TASK BRIEF: Find the word "Given" in the data below and copy each line that holds it.

Stored data:
□ □ □ □ □
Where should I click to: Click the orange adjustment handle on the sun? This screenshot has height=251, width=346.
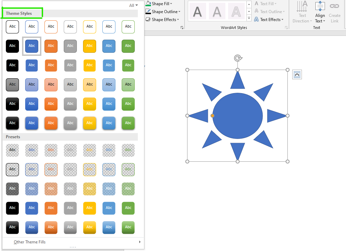212,116
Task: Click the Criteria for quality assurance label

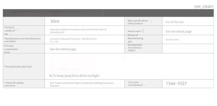Action: 14,84
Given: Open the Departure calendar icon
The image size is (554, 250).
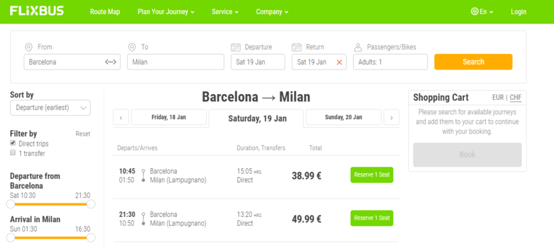Looking at the screenshot, I should pyautogui.click(x=236, y=47).
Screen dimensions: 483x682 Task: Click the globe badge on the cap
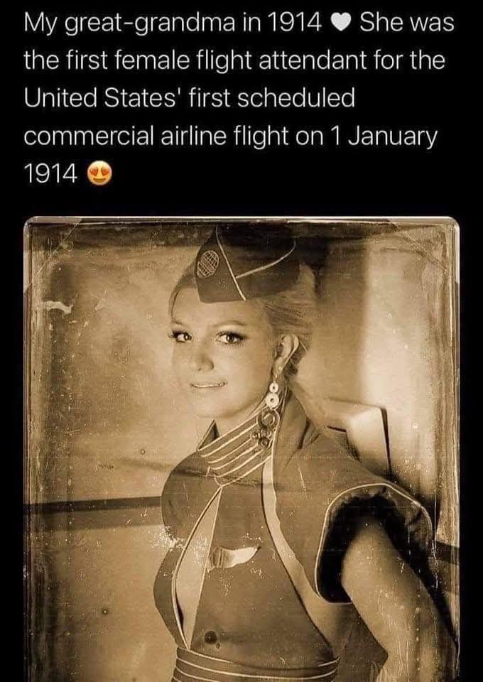[x=207, y=264]
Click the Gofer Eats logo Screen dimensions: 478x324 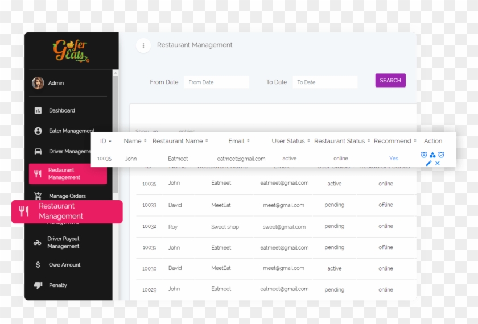71,51
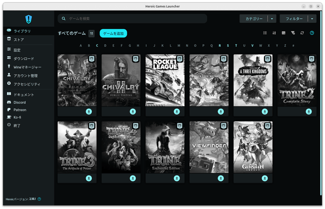Open ストア in the sidebar
Screen dimensions: 325x209
point(19,40)
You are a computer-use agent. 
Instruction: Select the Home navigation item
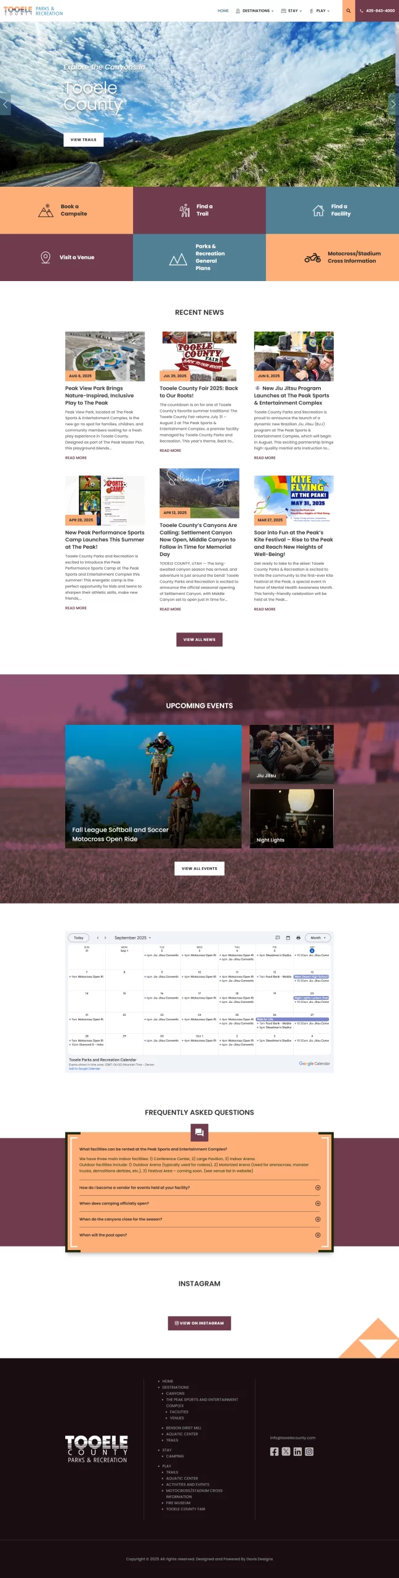pyautogui.click(x=223, y=10)
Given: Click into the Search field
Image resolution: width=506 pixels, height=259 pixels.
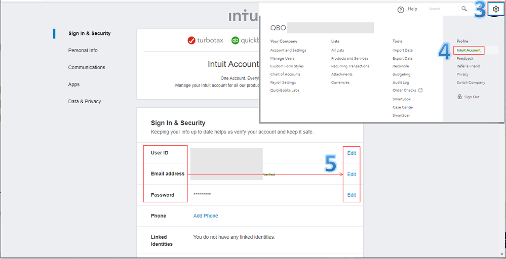Looking at the screenshot, I should tap(441, 9).
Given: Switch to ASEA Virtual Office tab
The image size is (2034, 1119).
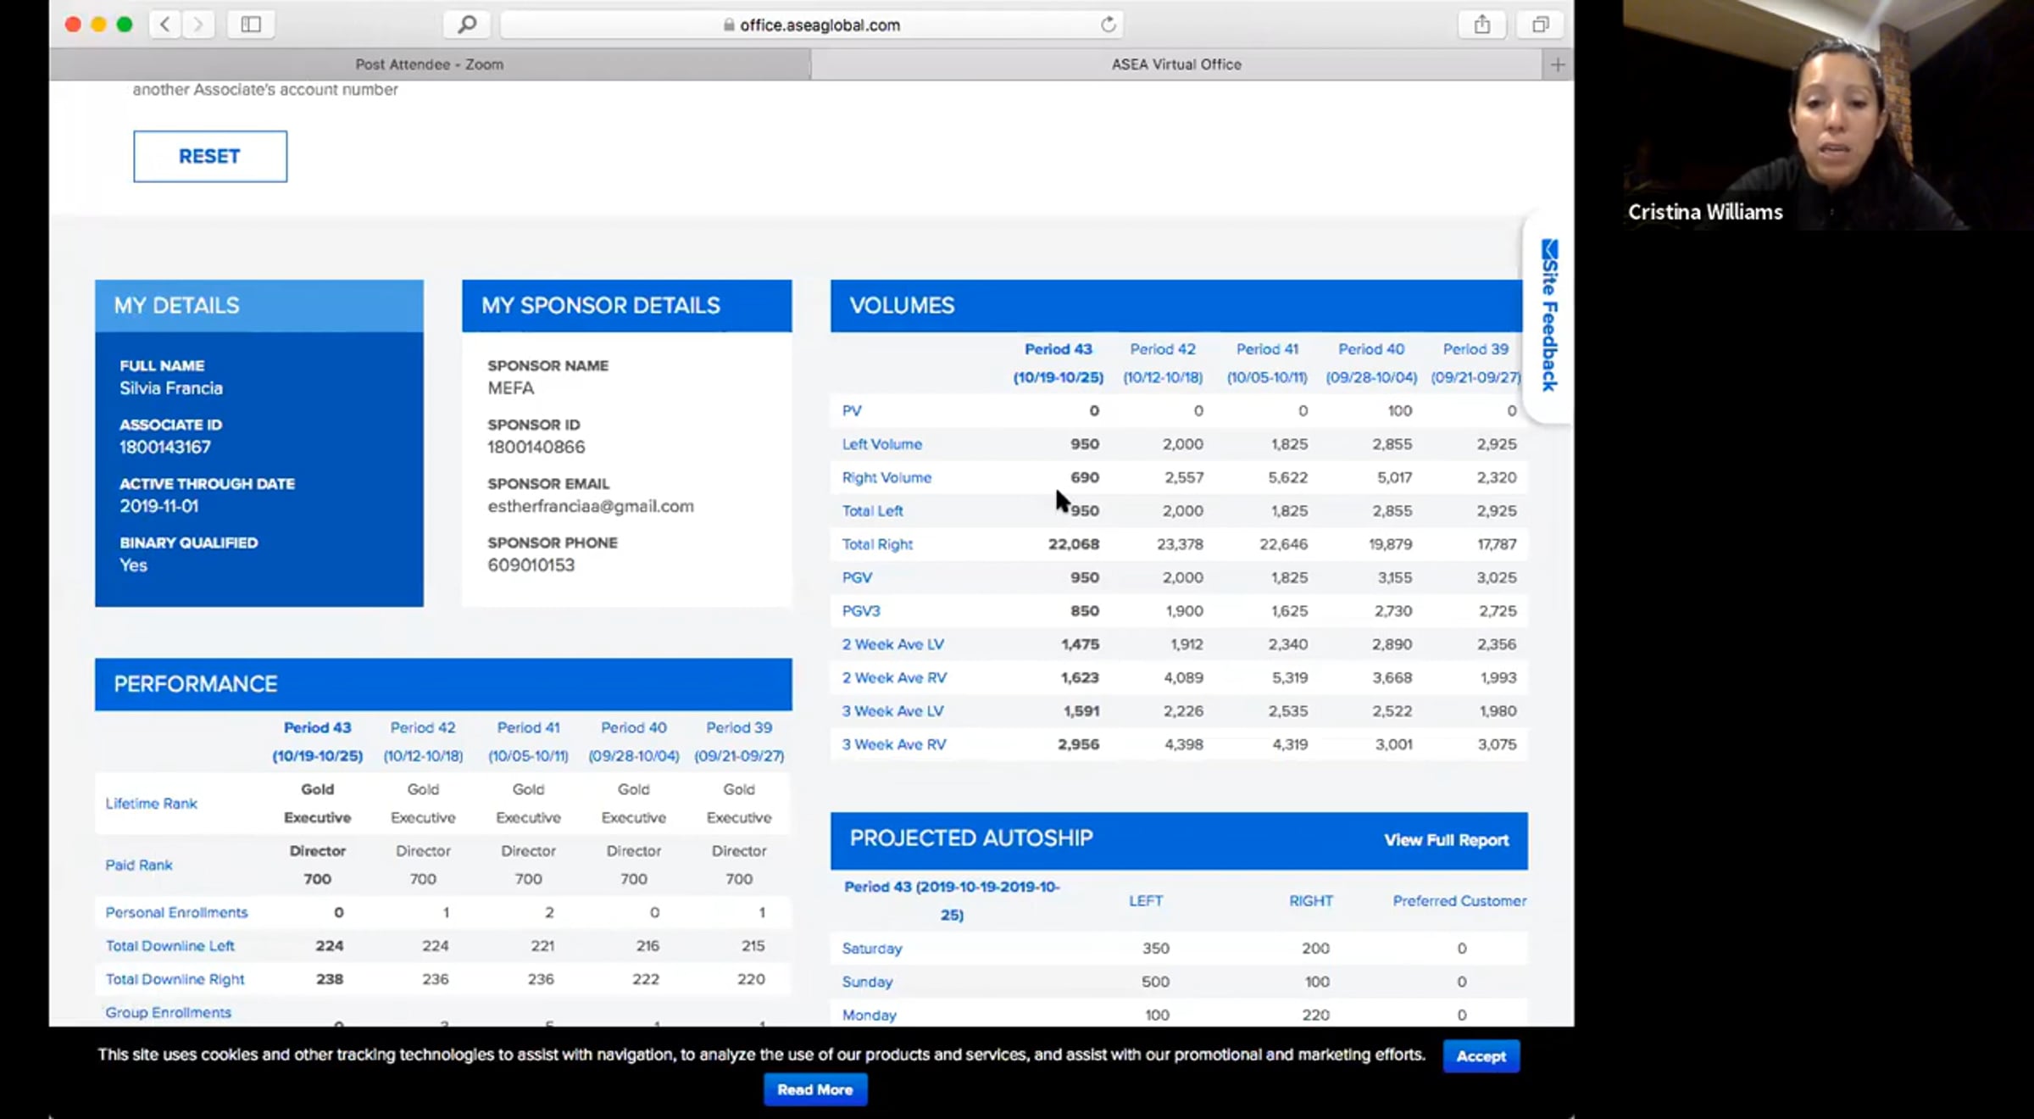Looking at the screenshot, I should pos(1176,64).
□ □ □ □ □
RESULT BELOW:
Given: Open the Departure calendar icon
Given: Click into the Search field
Given: Switch to ASEA Virtual Office tab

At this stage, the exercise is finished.